When people talk about the Colt .45, whether they know it or not, they're referring to a specific gun and a cartridge. In addition to the original Colt Peacemaker, it references the .45 Long Colt cartridge, also called the .45 Colt or .45 LC.
It's a rimmed straight-walled handgun cartridge introduced in 1872. However, it later saw use in plenty of lever-action rifles and carbines. Back then, it was a black powder revolver cartridge developed for the Colt Single Action Army Revolver, which the U.S. Army adopted in 1873. It almost switched to the .45 Schofield made by Smith & Wesson for its Model 3 revolver. Still, logistics and supply chains kept them in the business for 14 years.
The .45 Long Colt was a product of Colt's Patent Firearms Manufacturing Company and the Union Metallic Cartridge Company, which was called Connecticut home. It replaced the Model 1871 Remington Single Shot pistol and a variety of cap-and-ball revolvers that they had converted to metallic cartridges. In 1892, the military went with the doomed and underpowered .38 Long Colt, which didn't last long. In 1909, the New Service Revolver took its place using the .45 M1909 round, nearly identical to the .45 Long Colt. It only had a larger rim diameter, which prevented it from being loaded in SAA revolvers or other ejector-rod guns.

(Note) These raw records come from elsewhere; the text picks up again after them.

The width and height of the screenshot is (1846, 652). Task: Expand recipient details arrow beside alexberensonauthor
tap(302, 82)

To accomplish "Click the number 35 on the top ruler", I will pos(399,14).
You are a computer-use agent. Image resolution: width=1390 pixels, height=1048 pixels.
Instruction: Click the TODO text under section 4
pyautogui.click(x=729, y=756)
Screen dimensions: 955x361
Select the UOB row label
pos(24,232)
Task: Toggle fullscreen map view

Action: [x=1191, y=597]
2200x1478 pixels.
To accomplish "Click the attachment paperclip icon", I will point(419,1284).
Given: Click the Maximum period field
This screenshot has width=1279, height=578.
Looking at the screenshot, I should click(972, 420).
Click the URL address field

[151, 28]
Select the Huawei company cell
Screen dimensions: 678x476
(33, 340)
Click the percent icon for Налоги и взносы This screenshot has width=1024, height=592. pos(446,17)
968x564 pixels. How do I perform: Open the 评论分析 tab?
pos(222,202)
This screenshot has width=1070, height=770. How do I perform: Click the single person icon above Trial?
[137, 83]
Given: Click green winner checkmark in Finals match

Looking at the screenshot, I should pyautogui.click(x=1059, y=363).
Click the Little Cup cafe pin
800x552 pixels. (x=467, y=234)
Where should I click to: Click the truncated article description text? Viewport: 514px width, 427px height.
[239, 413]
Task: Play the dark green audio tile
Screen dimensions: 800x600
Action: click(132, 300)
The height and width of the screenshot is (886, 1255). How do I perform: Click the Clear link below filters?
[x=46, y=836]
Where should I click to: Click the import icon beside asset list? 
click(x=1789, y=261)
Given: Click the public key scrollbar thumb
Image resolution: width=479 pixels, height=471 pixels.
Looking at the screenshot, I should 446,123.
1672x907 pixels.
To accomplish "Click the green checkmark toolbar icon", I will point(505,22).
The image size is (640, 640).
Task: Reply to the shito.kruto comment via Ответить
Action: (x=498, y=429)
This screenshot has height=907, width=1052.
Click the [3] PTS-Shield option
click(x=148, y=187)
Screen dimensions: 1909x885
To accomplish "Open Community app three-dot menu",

In 1911, John Browning's M1911 semi-auto pistol and the .45 ACP replaced both. Today, it's still popular among cowboy action shooters, typically chambered for single-action revolvers and lever-action rifles. It also got a big boost about a decade ago when the Taurus Judge and S&W Governor revolvers debuted. These firearms can fire both .410 shotgun shells and centerfire ammo from the same cylinder. The Judge has become quite popular, with over a dozen models in the line. Bond Arms also makes some Derringers chambered for the ammo combo.
Subsequently, some ammo companies like Federal and Hornady introduced self-defense .45 Long Colt handgun ammo with modern hollow-point bullets. The .45 Long Colt also set the stage for several other rounds, namely the powerful .454 Casull. A revolver chambered for .454 Casull will fire a .45 Long Colt and a .45 Schofield. The more powerful .460 Smith & Wesson cartridge is an extended version of the .45 Colt and the .454 Casull.
When To Use a .45 Colt
The modern round is a popular hunting load for deer and black bears, and heavier hand loads are more potent than a .357 Magnum and approach the ballistics of a .44 Magnum. Winchester, Marlin, Henry, Chiappa, Rossi, Uberti, and Cimmarron all produce lever guns that fit the round.
When taking down more giant game, like bears and elk, with this round, limit your range to about 200 yards. As a heavier, rounded bullet, it experiences more drop-off effects than other ammunition. Don't go thinking the .45 Colt is an antique round. It's still a popular and versatile round of ammunition, powerful enough to do you some good when taking down game.